Challenge -> Rewrite the rows as a numbered list, starting at the line containing "Open the 统计 (Statistics) tab" and ending at the line containing "pos(333,39)", with both of those lines included. Leave out any blank lines.

(Data entries)
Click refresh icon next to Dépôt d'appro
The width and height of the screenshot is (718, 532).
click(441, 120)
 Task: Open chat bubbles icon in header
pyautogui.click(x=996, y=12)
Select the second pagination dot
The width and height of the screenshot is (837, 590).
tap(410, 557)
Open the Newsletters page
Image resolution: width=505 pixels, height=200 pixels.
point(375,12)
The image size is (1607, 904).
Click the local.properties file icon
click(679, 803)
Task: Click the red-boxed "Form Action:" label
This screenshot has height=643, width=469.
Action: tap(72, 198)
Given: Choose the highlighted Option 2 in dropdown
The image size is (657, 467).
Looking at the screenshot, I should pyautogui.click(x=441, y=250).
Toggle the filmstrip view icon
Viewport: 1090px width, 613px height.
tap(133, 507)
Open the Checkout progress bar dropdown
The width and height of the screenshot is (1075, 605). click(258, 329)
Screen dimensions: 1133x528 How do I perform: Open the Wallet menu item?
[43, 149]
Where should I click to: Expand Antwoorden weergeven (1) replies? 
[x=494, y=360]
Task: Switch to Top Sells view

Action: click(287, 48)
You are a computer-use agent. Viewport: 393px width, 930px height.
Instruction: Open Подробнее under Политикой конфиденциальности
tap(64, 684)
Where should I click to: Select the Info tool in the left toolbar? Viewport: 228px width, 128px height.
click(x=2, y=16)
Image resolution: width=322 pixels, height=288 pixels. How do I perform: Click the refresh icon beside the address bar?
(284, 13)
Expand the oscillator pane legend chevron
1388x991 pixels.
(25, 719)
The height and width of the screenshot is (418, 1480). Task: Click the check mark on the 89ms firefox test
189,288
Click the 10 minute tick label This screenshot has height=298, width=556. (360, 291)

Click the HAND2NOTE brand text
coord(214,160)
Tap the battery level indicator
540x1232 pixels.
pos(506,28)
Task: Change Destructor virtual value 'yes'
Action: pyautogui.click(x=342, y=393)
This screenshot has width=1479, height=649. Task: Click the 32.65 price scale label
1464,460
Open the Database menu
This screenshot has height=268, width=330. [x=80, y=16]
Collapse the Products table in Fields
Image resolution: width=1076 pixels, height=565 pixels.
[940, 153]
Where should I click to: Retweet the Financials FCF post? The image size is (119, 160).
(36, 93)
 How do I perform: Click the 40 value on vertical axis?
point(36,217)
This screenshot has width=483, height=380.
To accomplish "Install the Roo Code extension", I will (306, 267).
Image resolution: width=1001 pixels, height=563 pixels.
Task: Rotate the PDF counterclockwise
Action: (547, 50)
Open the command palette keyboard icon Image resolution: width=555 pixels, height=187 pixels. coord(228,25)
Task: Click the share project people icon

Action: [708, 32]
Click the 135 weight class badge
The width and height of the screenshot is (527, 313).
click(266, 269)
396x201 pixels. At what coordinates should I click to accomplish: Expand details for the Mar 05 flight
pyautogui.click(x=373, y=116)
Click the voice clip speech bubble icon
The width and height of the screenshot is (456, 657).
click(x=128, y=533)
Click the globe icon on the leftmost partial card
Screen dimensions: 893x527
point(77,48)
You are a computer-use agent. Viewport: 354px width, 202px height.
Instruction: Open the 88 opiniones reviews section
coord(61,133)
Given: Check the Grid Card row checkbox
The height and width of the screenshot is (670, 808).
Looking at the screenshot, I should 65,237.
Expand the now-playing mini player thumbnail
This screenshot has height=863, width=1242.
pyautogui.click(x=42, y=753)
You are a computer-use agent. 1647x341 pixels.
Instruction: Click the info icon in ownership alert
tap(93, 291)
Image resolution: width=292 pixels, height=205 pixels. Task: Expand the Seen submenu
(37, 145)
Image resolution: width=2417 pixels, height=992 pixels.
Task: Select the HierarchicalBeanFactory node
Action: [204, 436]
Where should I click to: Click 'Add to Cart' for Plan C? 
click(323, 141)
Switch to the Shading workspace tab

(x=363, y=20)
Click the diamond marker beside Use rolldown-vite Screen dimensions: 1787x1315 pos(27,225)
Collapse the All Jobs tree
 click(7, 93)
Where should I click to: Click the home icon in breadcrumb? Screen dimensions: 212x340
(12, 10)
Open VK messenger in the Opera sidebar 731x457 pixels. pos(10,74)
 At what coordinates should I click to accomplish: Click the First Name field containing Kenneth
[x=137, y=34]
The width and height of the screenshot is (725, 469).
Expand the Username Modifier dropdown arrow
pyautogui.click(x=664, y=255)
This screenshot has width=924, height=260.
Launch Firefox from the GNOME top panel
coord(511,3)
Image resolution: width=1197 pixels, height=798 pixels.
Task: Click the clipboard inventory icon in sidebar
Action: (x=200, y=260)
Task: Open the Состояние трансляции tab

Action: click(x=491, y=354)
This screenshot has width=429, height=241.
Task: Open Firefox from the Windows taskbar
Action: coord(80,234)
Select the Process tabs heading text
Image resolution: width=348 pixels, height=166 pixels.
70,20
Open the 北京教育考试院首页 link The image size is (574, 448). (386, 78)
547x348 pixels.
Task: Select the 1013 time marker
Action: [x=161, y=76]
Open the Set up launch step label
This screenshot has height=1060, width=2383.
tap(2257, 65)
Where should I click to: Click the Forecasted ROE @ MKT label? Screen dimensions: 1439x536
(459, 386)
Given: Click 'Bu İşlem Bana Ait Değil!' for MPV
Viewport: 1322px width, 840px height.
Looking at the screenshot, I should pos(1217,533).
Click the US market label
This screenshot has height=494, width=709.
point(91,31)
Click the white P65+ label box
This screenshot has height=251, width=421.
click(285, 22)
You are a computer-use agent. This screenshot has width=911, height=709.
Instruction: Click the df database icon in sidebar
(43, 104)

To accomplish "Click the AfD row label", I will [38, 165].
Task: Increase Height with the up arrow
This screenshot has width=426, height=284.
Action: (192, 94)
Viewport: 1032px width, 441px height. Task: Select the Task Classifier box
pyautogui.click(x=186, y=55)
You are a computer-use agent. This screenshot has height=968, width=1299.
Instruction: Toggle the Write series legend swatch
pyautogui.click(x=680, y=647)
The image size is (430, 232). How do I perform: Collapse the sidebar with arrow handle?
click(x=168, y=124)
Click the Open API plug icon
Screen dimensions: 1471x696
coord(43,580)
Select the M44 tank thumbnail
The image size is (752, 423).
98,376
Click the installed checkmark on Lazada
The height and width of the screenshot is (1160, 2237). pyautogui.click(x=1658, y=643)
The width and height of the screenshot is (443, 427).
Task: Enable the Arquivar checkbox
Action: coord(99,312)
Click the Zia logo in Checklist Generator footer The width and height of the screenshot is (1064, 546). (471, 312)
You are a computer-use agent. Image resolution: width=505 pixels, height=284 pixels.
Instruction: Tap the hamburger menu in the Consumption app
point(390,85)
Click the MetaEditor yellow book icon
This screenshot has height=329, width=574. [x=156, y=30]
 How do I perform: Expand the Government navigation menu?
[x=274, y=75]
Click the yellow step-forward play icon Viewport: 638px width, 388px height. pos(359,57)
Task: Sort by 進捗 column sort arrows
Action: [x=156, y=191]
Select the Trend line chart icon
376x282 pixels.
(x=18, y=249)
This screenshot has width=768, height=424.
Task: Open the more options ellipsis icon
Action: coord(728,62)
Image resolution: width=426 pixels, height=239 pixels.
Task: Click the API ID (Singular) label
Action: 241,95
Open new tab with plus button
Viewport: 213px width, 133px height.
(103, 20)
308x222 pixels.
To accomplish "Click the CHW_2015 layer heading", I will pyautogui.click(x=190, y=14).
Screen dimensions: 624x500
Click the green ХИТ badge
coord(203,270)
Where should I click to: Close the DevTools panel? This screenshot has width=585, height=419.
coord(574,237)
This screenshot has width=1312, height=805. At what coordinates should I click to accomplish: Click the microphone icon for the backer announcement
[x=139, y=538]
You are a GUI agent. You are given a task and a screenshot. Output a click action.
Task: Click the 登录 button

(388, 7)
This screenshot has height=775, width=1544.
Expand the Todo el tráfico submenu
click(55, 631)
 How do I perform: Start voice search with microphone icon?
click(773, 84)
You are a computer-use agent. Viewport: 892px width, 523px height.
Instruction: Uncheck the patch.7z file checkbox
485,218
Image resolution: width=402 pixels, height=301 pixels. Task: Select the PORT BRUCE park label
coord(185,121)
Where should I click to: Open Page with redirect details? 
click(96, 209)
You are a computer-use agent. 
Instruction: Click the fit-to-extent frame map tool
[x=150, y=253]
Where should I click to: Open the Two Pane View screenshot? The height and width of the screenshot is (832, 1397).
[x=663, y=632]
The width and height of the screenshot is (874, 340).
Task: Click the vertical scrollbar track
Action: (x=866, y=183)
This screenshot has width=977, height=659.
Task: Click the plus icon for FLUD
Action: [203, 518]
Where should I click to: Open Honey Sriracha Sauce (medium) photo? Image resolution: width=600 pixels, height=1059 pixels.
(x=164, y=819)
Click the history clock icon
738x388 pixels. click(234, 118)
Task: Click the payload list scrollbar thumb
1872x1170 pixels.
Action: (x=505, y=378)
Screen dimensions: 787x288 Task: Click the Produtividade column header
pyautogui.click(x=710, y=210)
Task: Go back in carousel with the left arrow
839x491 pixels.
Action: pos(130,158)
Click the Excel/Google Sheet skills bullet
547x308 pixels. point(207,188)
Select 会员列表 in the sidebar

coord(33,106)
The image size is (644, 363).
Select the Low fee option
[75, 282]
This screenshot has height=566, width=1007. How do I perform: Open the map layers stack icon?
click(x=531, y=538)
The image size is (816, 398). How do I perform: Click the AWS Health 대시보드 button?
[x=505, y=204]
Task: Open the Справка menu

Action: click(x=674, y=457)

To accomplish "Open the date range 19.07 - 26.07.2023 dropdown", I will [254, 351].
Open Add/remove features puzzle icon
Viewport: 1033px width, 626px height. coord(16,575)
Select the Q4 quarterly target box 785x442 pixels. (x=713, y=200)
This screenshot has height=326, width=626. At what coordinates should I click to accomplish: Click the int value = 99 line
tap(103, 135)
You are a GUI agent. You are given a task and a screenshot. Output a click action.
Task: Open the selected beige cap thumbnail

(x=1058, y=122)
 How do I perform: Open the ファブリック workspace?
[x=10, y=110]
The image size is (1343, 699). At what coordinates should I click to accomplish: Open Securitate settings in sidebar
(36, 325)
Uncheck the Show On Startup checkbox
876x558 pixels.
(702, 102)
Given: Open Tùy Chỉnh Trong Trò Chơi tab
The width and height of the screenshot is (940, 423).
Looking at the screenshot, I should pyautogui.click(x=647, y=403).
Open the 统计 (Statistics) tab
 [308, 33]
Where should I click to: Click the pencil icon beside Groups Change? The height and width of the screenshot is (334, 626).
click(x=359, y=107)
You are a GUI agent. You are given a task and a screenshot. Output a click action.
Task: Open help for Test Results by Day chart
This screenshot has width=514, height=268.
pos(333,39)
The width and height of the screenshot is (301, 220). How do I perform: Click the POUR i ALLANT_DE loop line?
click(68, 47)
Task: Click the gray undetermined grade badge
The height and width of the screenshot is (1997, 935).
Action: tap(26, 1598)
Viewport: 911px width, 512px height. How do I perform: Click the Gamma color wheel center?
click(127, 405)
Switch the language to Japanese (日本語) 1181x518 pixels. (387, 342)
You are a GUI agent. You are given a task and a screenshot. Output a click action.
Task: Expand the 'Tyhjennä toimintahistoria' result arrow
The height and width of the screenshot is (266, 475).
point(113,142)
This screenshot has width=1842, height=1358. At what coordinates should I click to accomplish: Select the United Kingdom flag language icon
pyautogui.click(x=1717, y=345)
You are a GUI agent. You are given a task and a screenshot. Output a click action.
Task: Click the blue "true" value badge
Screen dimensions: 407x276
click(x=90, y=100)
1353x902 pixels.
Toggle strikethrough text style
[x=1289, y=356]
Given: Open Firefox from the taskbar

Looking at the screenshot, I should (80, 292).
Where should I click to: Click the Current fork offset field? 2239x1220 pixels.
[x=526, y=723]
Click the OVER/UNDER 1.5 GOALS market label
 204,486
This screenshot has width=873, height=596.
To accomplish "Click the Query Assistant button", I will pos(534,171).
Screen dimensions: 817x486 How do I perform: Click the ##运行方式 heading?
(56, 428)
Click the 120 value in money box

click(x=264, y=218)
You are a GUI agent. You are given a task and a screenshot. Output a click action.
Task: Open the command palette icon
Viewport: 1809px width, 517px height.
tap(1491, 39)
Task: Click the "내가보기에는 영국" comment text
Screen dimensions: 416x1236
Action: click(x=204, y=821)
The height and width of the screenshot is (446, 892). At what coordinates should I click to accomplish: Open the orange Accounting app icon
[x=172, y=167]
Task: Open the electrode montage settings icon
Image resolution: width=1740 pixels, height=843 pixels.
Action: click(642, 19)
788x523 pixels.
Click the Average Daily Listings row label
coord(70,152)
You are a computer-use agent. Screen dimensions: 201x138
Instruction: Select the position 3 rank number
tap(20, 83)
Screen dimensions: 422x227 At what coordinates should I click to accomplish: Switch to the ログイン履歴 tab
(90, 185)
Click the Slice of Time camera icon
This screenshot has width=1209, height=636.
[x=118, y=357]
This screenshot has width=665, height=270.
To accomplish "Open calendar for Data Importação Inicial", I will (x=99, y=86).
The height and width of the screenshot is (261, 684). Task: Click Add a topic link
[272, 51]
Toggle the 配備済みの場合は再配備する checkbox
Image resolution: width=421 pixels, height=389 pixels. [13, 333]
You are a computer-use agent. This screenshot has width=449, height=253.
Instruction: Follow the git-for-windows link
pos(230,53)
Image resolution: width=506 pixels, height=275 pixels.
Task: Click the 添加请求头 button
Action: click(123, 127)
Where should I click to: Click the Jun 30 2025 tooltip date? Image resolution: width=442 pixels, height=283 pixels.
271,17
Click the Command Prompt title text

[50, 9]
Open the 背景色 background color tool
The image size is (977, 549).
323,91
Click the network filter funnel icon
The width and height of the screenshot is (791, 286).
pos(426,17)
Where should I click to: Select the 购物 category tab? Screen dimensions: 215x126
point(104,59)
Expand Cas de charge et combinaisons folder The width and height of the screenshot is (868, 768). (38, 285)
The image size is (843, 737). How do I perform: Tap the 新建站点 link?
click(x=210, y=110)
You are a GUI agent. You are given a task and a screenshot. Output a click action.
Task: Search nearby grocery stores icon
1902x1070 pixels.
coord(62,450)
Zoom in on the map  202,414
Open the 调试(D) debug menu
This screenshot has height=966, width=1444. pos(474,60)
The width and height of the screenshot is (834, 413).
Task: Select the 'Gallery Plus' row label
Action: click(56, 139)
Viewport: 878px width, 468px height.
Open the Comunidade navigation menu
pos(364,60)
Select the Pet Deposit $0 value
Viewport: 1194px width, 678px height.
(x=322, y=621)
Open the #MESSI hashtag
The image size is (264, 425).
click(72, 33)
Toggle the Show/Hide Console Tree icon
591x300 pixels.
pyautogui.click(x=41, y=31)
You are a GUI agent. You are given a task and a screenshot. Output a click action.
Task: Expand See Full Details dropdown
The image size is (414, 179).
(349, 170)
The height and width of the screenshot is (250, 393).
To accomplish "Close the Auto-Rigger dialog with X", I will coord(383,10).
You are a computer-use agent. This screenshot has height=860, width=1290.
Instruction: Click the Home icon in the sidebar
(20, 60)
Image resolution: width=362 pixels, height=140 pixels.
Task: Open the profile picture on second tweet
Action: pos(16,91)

Solution for this problem ->
1. Open the 统计 (Statistics) tab
2.  [308, 33]
3. Where should I click to: Click the pencil icon beside Groups Change? The height and width of the screenshot is (334, 626).
4. click(x=359, y=107)
5. You are a GUI agent. You are given a task and a screenshot. Output a click action.
6. Task: Open help for Test Results by Day chart
7. This screenshot has width=514, height=268.
8. pos(333,39)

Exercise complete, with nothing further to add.